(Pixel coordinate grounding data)
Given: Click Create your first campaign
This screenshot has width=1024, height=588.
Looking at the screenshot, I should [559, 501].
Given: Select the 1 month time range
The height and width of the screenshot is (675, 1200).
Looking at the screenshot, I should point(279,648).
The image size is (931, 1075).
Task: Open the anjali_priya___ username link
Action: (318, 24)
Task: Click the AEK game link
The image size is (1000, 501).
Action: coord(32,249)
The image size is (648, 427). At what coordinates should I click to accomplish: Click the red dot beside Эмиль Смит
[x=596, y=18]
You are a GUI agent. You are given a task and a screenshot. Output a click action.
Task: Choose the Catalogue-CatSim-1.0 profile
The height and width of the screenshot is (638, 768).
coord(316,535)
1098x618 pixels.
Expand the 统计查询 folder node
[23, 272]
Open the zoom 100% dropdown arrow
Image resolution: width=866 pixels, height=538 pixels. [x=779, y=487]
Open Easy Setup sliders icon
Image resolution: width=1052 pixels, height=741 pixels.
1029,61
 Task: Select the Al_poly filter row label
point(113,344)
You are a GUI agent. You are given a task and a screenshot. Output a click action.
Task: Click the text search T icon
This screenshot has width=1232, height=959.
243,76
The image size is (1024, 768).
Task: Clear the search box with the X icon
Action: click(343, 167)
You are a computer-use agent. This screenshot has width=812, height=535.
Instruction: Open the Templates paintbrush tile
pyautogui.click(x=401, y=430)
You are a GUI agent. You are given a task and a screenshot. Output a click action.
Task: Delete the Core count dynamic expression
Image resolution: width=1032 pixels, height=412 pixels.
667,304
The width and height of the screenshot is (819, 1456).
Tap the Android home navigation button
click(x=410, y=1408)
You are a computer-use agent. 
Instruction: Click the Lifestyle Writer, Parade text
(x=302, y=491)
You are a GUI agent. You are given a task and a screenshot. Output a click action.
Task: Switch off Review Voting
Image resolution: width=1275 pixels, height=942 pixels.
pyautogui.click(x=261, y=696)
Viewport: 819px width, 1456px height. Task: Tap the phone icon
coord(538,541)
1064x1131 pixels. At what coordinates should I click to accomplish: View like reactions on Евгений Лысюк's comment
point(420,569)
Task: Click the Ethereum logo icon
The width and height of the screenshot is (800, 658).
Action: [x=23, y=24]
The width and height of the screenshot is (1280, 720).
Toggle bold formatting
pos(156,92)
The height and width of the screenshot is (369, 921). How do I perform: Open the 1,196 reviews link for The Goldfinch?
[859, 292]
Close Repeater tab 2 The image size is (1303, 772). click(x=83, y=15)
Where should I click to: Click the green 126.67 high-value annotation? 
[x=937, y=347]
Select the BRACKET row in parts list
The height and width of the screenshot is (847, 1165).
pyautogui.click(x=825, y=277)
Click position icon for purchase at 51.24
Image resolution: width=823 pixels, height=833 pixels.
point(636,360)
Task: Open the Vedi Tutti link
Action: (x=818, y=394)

## PROBLEM DESCRIPTION
Copy out all of the data. Keep every word unchanged.

## EXERCISE SOLUTION
Given: Click Create your first campaign
This screenshot has width=1024, height=588.
Looking at the screenshot, I should [559, 501].
Given: Select the 1 month time range
The height and width of the screenshot is (675, 1200).
Looking at the screenshot, I should point(279,648).
The image size is (931, 1075).
Task: Open the anjali_priya___ username link
Action: (318, 24)
Task: Click the AEK game link
The image size is (1000, 501).
Action: coord(32,249)
The image size is (648, 427). At what coordinates should I click to accomplish: Click the red dot beside Эмиль Смит
[x=596, y=18]
You are a GUI agent. You are given a task and a screenshot. Output a click action.
Task: Choose the Catalogue-CatSim-1.0 profile
The height and width of the screenshot is (638, 768).
coord(316,535)
1098x618 pixels.
Expand the 统计查询 folder node
[23, 272]
Open the zoom 100% dropdown arrow
Image resolution: width=866 pixels, height=538 pixels. [x=779, y=487]
Open Easy Setup sliders icon
Image resolution: width=1052 pixels, height=741 pixels.
1029,61
 Task: Select the Al_poly filter row label
point(113,344)
You are a GUI agent. You are given a task and a screenshot. Output a click action.
Task: Click the text search T icon
This screenshot has width=1232, height=959.
243,76
The image size is (1024, 768).
Task: Clear the search box with the X icon
Action: click(343, 167)
You are a computer-use agent. This screenshot has width=812, height=535.
Instruction: Open the Templates paintbrush tile
pyautogui.click(x=401, y=430)
You are a GUI agent. You are given a task and a screenshot. Output a click action.
Task: Delete the Core count dynamic expression
Image resolution: width=1032 pixels, height=412 pixels.
667,304
The width and height of the screenshot is (819, 1456).
Tap the Android home navigation button
click(x=410, y=1408)
You are a computer-use agent. 
Instruction: Click the Lifestyle Writer, Parade text
(x=302, y=491)
You are a GUI agent. You are given a task and a screenshot. Output a click action.
Task: Switch off Review Voting
Image resolution: width=1275 pixels, height=942 pixels.
pyautogui.click(x=261, y=696)
Viewport: 819px width, 1456px height. Task: Tap the phone icon
coord(538,541)
1064x1131 pixels. At what coordinates should I click to accomplish: View like reactions on Евгений Лысюк's comment
point(420,569)
Task: Click the Ethereum logo icon
The width and height of the screenshot is (800, 658).
Action: [x=23, y=24]
The width and height of the screenshot is (1280, 720).
Toggle bold formatting
pos(156,92)
The height and width of the screenshot is (369, 921). How do I perform: Open the 1,196 reviews link for The Goldfinch?
[859, 292]
Close Repeater tab 2 The image size is (1303, 772). click(x=83, y=15)
Where should I click to: Click the green 126.67 high-value annotation? 
[x=937, y=347]
Select the BRACKET row in parts list
The height and width of the screenshot is (847, 1165).
pyautogui.click(x=825, y=277)
Click position icon for purchase at 51.24
Image resolution: width=823 pixels, height=833 pixels.
point(636,360)
Task: Open the Vedi Tutti link
Action: (x=818, y=394)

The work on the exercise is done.